Last week I learnt about how the camera sees the world. It is a pretty grey world if you are a camera, it is programmed take every photo as an 18% grey tone. This is fine when you are taking a colourful photograph but when you are taking photos of white on white or black and black the photograph can not look the way you expect. The overall tone of the picture is called exposure. When the camera is on auto it is in control of the exposure. If you are clever you can override it, set the camera to manual and learn to set the exposure yourself. To do this you need to understand how to set three different things in your camera:
When set on auto the camera will chose the best settings for each of these to make that 18% grey image.
When you take a photo light enters the camera and hits the sensor. The amount of light hitting the sensor will change the way the photo looks. To get into the camera the light has to pass though a hole in the lens. This hole can be made bigger or smaller to change the amount of light coming in. The size of the hole is called aperture.
As well as controlling the amount of light entering the camera the aperture also controls how much of the image is in focus. This is also called depth of field. In the first photograph all the image is in focus and the depth of field is from the front of the photograph to the back. In the bottom photograph only the flower is in focus. The background has become blurred and the depth of field is just to the flower.
The first thing you need to do is to find out how to put your camera into Aperture Priority Mode. You may need to read your camera manual. I have three different cameras, a compact, a bridge and a DSRL. On each of these the setting was the same. I turned the dial to section with P, M, S and A and chose A.
Next you need to work out how to change the aperture. Each of my cameras had a different way to do this. There will be lots of different aperture settings, each prefixed with an F. Work out which is the smallest and which is the largest. Confusingly the small aperture numbers mean that the lens has a large hole which lets in a lot of light and vice versa. F1.4 means a lot of light is entering the camera and the hole in the lens is large. F32 means a small hole in the lens and not much light getting in. The actual range of numbers will depend on the lens.

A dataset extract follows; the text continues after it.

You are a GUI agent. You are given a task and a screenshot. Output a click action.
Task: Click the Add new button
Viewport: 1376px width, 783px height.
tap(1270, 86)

Choose a subject in a well lit place. Make sure you have a background that is not too close to the subject and take a photo with the aperture on the biggest setting.
Now change the aperture to the smallest setting and take the photo again. This time the background should blur.
It takes a bit of practice and the camera needs to be focused on the subject, but once you have done it a few times it is much easier and makes for a great shot. Why not give it a try?